- Coat of arms
- Interactive map of Gmina Kamieńsk
- Coordinates (Kamieńsk): 51°12′N 19°30′E﻿ / ﻿51.200°N 19.500°E
- Country: Poland
- Voivodeship: Łódź
- County: Radomsko
- Seat: Kamieńsk

Area
- • Total: 95.81 km^{2} (36.99 sq mi)

Population (2006)
- • Total: 6,094
- • Density: 63.61/km^{2} (164.7/sq mi)
- • Urban: 2,858
- • Rural: 3,236
- Website: http://www.kamiensk.com.pl/gmina/

= Gmina Kamieńsk =

Gmina Kamieńsk is an urban-rural gmina (administrative district) in Radomsko County, Łódź Voivodeship, in central Poland. Its seat is the town of Kamieńsk, which lies approximately 16 km north of Radomsko and 65 km south of the regional capital Łódź.

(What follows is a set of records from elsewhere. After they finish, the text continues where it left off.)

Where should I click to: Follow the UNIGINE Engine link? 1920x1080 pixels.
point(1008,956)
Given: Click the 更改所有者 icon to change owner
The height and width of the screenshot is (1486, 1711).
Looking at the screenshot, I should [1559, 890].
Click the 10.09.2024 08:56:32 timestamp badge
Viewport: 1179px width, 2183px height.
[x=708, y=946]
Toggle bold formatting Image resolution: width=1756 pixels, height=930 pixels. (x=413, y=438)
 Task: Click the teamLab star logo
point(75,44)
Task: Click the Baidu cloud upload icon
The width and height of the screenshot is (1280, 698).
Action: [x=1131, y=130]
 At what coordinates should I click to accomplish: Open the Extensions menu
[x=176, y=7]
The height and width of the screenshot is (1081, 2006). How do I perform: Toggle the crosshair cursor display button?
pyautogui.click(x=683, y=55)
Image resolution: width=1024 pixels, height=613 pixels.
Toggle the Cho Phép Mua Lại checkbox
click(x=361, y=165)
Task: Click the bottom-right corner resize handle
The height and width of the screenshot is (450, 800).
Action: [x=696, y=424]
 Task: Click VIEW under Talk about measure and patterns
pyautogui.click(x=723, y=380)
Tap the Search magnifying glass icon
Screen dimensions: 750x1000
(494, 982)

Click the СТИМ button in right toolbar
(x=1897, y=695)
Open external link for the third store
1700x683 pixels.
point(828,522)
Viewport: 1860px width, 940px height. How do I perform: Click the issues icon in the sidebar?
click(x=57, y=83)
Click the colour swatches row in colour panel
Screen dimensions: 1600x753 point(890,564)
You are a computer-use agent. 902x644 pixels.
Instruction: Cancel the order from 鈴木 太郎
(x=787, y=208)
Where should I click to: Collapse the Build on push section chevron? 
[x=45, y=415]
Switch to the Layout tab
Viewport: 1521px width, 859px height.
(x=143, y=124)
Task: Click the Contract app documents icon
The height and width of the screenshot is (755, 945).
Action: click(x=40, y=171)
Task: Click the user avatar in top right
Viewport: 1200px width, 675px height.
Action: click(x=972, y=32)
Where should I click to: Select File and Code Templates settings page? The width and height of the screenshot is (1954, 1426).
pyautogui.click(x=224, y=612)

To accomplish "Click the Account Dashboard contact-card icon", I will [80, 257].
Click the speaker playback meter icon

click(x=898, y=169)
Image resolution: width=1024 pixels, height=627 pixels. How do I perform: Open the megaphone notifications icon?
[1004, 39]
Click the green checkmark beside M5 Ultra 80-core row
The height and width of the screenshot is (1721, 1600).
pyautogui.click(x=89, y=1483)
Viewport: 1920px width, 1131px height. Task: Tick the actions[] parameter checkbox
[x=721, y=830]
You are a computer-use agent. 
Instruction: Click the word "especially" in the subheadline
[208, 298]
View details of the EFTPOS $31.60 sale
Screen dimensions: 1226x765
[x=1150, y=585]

The gmina covers an area of 95.81 km2, and as of 2006 its total population is 6,094 (out of which the population of Kamieńsk amounts to 2,858, and the population of the rural part of the gmina is 3,236).

==Villages==
Apart from the town of Kamieńsk, Gmina Kamieńsk contains the villages and settlements of Aleksandrów, Barczkowice, Dąbrowa, Danielów, Gałkowice Nowe, Gałkowice Stare, Gorzędów, Huby Ruszczyńskie, Huta Porajska, Kolonia Olszowiec, Koźniewice, Michałów, Napoleonów, Ochocice, Ozga, Podjezioro, Pytowice, Ruszczyn, Siódemka, Szpinalów and Włodzimierz.

==Neighbouring gminas==
Gmina Kamieńsk is bordered by the gminas of Bełchatów, Dobryszyce, Gomunice, Gorzkowice, Kleszczów, Rozprza and Wola Krzysztoporska.